Tuesday, July 20, 2010

The Error In Our Ways

It seems doctors can never do enough. Not only must we diagnose and treat medical illness, this morning in the Chicago Tribune we learn from a study in the Annals of Internal Medicine that used actors posing as patients that seventy-eight percent of doctors make medical errors because we obtain no "contextual history" (another word for "social history?") and adjust our treatment strategies accordingly:
"A lot of doctors are going to say, 'God almighty, it's not enough to be a brilliant clinician? You're telling me I've got to be a financial counselor or social worker on top of that or I'm doing something wrong? Give me a break!'" said John Banja, a medical errors expert at Emory University.
Of course, the lack of social history (or many other aspects of the patient's history) is the predictable consequence of shortened office visits, increased administrative burdens, shift-style medical care, and the push to see more patients in less time. It's hard to cover all the bases in seven minutes.

One thing I'm sure of, however, is a doctor's time with a patient is finite. For every click on a computerized quality check-box, we're stealing from the face-to-face time with the patient. Instead of appreciating this fact, our governmental overlords have consistently swollen the number of "quality measures" from 74 in 2007, 119 in 2008, 153 in 2009, to a whopping 179 in 2010. I figure at this rate, using linear regression, we will have about 319 measures by 2014, the same year another 30 million uninsured will be joining our new health care system.
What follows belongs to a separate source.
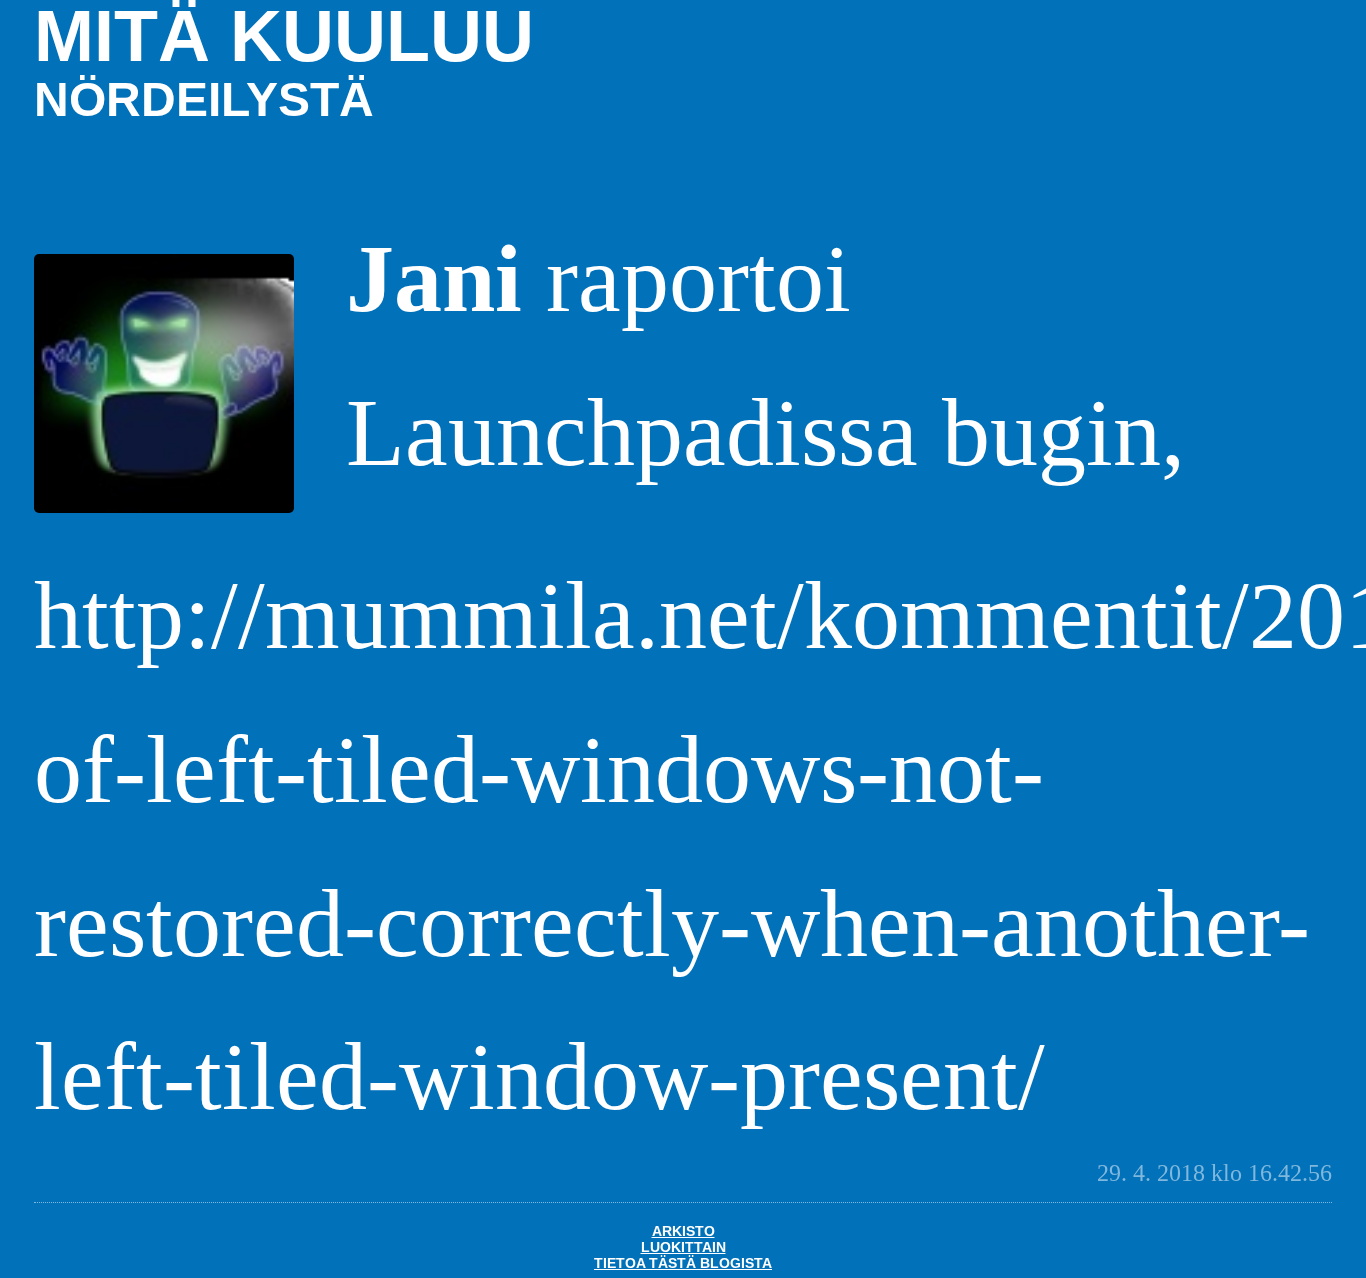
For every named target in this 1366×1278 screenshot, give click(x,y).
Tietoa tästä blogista (683, 1263)
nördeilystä (204, 99)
And the government will be proud we're providing such "quality care."

Click. Click. Click.

Never mind these "quality" clicks might just be doing more harm than good.



DrJohnM said...

And now three forms to do an ICD...

And more review of symptoms bullet points...

Worse yet, doctors-in-cubicles who ask me, "what's going on with your patient?" Well, for starters, I am seeing the patient.


Thanks for so clearly pointing out the obvious.


jimbino said...

Would you have all these distractions if you canceled all involvement with insurance, Medicare and Medicaid and just started seeing patients, like me, who pay $1 cash for a dollar's worth of medical care and don't care to deal with or subsidize insurance, Medicare, Medicaid, or credit card fees?

Or do what patients are starting to do: head overseas for good, no-hassle, medical treatment like we used to have in the USSA.

Anonymous said...

Can you imagine the plight of primary care doctors who are underpaid and overburdened every minute of the day with paperwork and handling all sorts of social issues. In our hospital when we need a cardiac intervention as In-patient, interventionalist arrives on time, does his thing and goes. The primary care team, the non invasive cardiologist do everything including education,consent form.